Do any developers here suffer from BDD

To clarify, I’m not talking about anything to do with test driven development.

For the moment, just putting out feelers to see if anyone else has or has had the same problem.

Its not something I feel comfortable admitting to, due to its perceived superficial nature - and the fact that in the game of mental health top trumps I think it comes quite low down.

I don’t, but I know several people that do.

Out of interest - are they developers or in a similar role. And has it affected their work?

One thing I read about BDD is it that although on the surface it may seem to be about body image, it is actually a manifestation of a fear of being judged. I can’t confirm that , but it seems to make sense.

Nope, not developers. I can tell you, though, that my friend who suffers from it the most from my perspective also has had a favorite phrase for years, “don’t judge me!”

Speaking as a therapist for a sec, I know it may not feel like it, but BDD is considered to be a very important --not at all superficial-- issue by most therapy professionals including myself. I know it’s not talked about as much as some other disorders yet it can be quite debilitating; it is likely much more prevalent in software development than one might guess.

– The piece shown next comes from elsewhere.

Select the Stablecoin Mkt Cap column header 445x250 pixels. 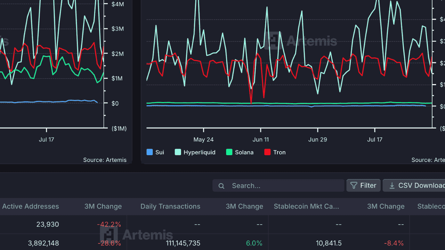pyautogui.click(x=306, y=206)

The good news is there are very effective treatments and many people that specialize in that family of issues. It takes a lot of courage to get past the discomfort of reaching out to a professional, but I can virtually guarantee that you’ll find the experience worth it and a game-changer.

One thing I am interested in as a developer with BDD, is any relationship with perfectionism, imposter syndrome and general issues of being judged.

I’ve been diagnosed with BDD since 2001 and it has improved a lot over the years. The issues directly related to body image have subsided, but other issues such as the ones mentioned above remain.

I think I may. It’s never come up amongst the slew of other issues I’ve discussed with therapists, but I definitely hate, hate, hate my body, hate having people look at me, hate being in public, etc. It’s like a nasty perfect storm of being overweight, social anxiety, BDD, being female in tech (and in general), etc. For a while I seriously considered perusing gender reassignment since a good chunk of my dysmorphia was related to that.

Seconding the judgement / imposter syndrome stuff. That makes a ton of sense.